# [ACTION ITEM]
Go through the data below and copy each line that includes "beside".
━━━━━ DATA FOR THE TASK
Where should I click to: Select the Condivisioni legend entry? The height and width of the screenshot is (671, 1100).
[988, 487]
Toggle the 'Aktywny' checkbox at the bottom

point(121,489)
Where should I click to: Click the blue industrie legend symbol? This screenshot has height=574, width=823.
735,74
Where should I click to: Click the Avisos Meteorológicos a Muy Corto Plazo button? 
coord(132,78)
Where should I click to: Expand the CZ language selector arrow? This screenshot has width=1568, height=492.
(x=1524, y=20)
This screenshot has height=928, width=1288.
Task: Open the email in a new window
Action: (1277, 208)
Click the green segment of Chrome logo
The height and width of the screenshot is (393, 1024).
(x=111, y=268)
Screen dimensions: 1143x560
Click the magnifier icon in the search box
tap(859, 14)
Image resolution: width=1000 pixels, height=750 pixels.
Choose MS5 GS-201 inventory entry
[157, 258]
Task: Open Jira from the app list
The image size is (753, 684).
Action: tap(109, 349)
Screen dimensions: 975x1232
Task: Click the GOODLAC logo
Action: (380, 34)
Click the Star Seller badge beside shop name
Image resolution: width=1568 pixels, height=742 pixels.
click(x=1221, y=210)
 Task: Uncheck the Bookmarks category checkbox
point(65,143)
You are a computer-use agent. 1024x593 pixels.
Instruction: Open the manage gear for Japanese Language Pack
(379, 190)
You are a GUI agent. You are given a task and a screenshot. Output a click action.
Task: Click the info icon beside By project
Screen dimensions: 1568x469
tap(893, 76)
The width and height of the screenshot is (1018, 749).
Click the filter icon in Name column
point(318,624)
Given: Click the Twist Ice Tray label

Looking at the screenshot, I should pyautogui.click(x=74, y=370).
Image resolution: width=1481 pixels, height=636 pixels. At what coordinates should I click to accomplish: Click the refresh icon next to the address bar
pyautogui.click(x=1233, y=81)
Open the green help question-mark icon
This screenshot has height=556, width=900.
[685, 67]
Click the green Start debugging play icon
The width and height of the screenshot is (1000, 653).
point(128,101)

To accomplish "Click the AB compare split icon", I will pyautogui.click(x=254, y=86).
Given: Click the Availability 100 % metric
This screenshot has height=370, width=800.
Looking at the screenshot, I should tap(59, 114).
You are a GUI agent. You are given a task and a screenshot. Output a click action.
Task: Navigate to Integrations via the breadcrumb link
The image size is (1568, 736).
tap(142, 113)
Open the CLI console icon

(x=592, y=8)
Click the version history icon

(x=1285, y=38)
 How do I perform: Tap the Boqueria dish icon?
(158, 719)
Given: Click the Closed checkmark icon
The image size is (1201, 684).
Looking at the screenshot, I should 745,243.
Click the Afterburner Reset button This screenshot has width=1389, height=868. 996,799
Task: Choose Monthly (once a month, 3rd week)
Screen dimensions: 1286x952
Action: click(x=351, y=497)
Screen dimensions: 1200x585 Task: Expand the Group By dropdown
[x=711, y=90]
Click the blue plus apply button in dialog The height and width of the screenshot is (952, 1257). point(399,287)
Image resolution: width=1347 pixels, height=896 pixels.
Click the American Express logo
━━━━━━━━━━
# [PROBLEM SOLUTION]
Click the Star Seller badge beside shop name
Task: Click the info icon beside By project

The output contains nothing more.